Monday, November 8, 2010

More on Technologies--and, what the graphs show.

I can't resist making a few more comments on that technologies graph that I laid out. I'm going to add a few thousand more books to the counts overnight, so I won't make any new charts until tomorrow, but look at this one again.
You remember I claimed that some intellectual movements spread like technologies, and some like news. But that's only looking at the smoothed curves. As you've probably figured out, I plot two sets of data for each word--a thin solid line for the actual data, and a large dotted line for a smoothed version (for the record, a loess smoothing that looks at 15% of the total for each point). What do the peaks mean?

Quite a bit--sometimes. They can be suggestive of where the word _was_ news, at least for the storytelling mind. There are big peaks for railroad right before it starts to grow, for telephone well before it takes off, and for telegraph well after it's taken off. In some cases, I'm pretty I know what they are--the first big telegraph peak, in 1866, is the laying of the first transatlantic cable. The first telephone peak comes right in the flurry of patents from Bell, Gray, and Edison, although the one five years later is odder. But sometimes they are random. Those up-down squiggles for railroad after 1910, say, or for telephone after 1915, can't mean very much.

Either way, the loess curve ignores them. I think that's actual good, for the most part--we want to know about when certain terms hit the news, but we also want to know something about broader penetration into culture, and I think smoothing over years helps do that. There are more mentions of railroads while the transcontinental line was being laid in the late 1860s, and fewer in the earlier 1870s, but maybe that has to do with news, not with broader penetration. Characters in novels keep getting on trains at a higher rate, economists worry about railroads more and more, historians pay more and more attention to railroads in describing the 1830s and 1840s. News forces us to reflect on technologies in spurts, but the adoption can be slow. Everyone talked about telephones an extraordinary amount after they were invented, but there wasn't anything left to say until the network really came into its own after 1910.
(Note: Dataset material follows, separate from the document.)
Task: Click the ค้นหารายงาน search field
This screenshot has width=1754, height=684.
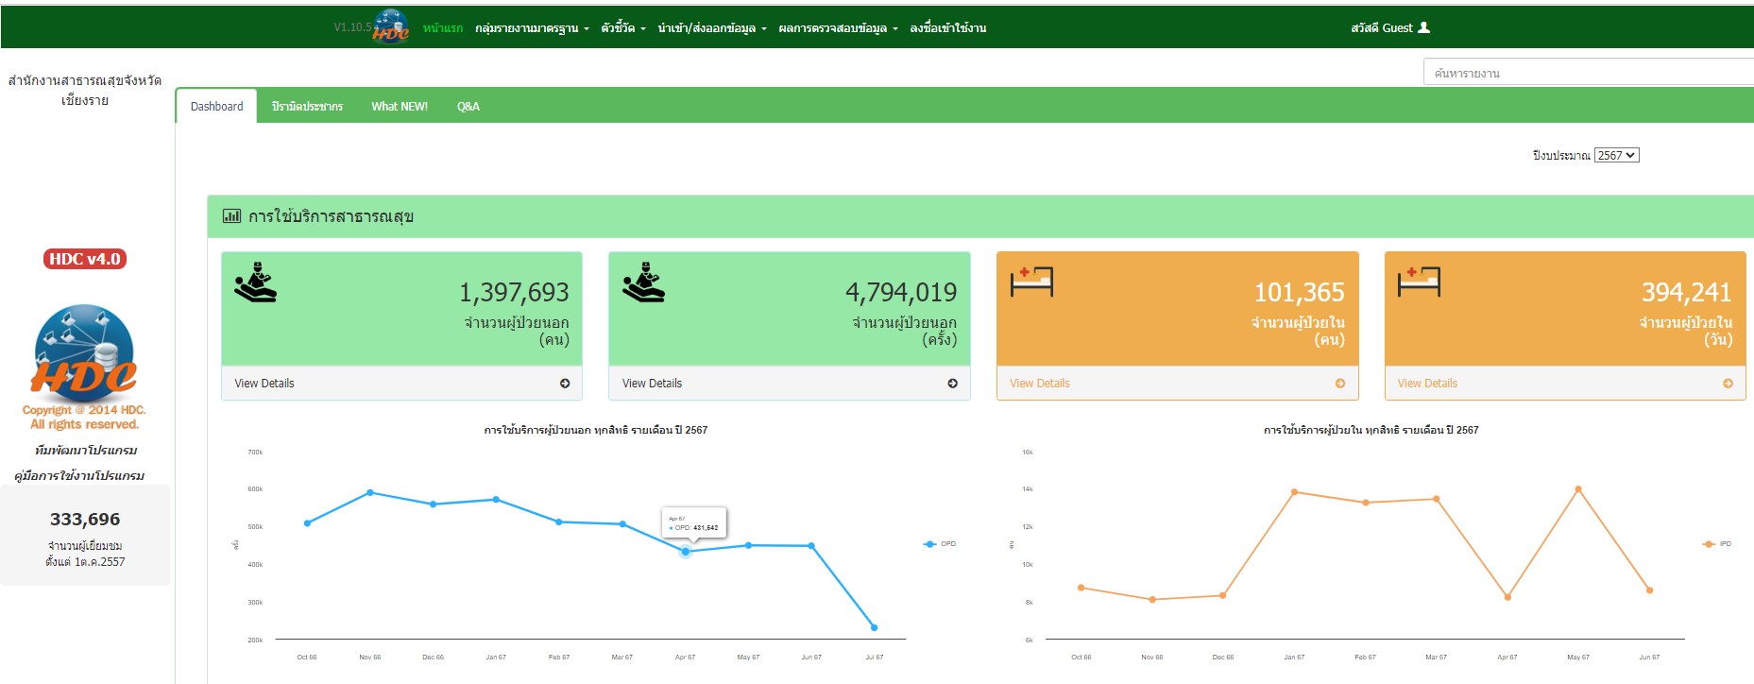Action: (x=1587, y=73)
But that early railroad peak is the one that really got me thinking. It's two years long, not one like most of the other current events peaks, and I can't find anything in particular to have caused it then. Certainly nothing that can explain why so much in 1848-49 , and then never half that much again until 1860. Maybe sometimes that period of reflection doesn't have to be caused by events in the news, but can just feed on itself Maybe these initial bursts of discourse outside the broader trend are like the first cranks of an engine when you start up the car, creating the energy for the slower acceleration back up to full volume. Some technologies have them and some don't.
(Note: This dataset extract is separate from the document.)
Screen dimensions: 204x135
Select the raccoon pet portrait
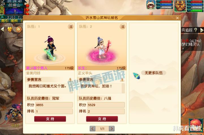pos(151,5)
That's all a little vague, though--how to take it back to the numbers? Well, it implies that one of the elements in trying to class the different ways a word can increase should include some use of the peaks that aren't reflected in the smoothing. I'd love to see if anything else has a spike like that one for the railroads, partly just to see if it does mean anything. I'm sure other discoveries get that initial burst like the telephone does--the delay between that and their growth might be immaterial, might not be. In any case, it's a familiar pattern to historians of technology, but this is a slightly different way of looking at it.

Is there some way to tell what are real peaks, and what are random variations? One thing occurs to me that I'll try to get set up tonight as well. Currently I'm just counting the times that a word appears--I also should look at the number of books that a word appears in. That would let compare breadth to depth of interest in a subject, which ought to be interesting. If someone just published a two-year magazine about railroads in the late 1840s, that would be one thing; if suddenly 10% of the books published mention railroads where only 1% did previously, something else entirely.
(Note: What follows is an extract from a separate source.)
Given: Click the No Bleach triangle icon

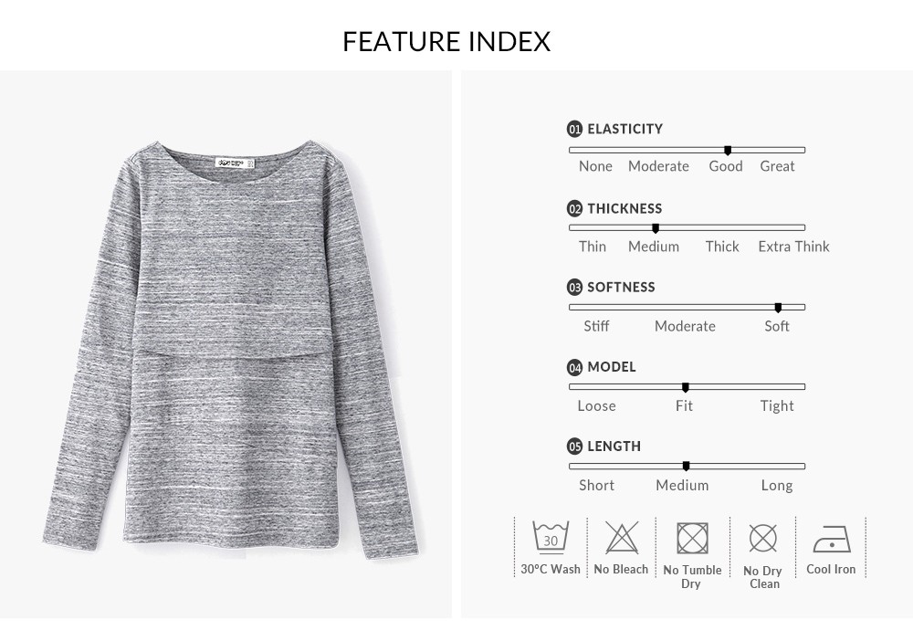Looking at the screenshot, I should click(622, 537).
Plus, comparing bookcounts with wordcounts opens a path for a kind of genre analysis that I'm excited about. I'm sure you all are too.

1 comment:

  1. Yes! This last idea *is* exciting. I want to use this point to return to the question you raised at the start of this blog about teaching with data analysis--how best to use it?

    You suggested that graphic presentation would be a good way to appeal to (or maybe better convince?) students who preferred numbers to anecdotes or narratives. But it seems like this is also an opportunity to present in more compact form the interpretive difficulties and possibilities that historical research involves more generally. The problem of knowing what sources are responsible for word peaks is an efficient way to complicate the issues of source and structure; and the follow-up investigations into genre suggests why the business of "complicating" might be useful or interesting, in addition to being a responsibility.

    These are quick impressions, though, and I'd be glad to hear more about the ideas you've been developing about teaching with data--not just why it's good for students, but also why it's good for their teachers.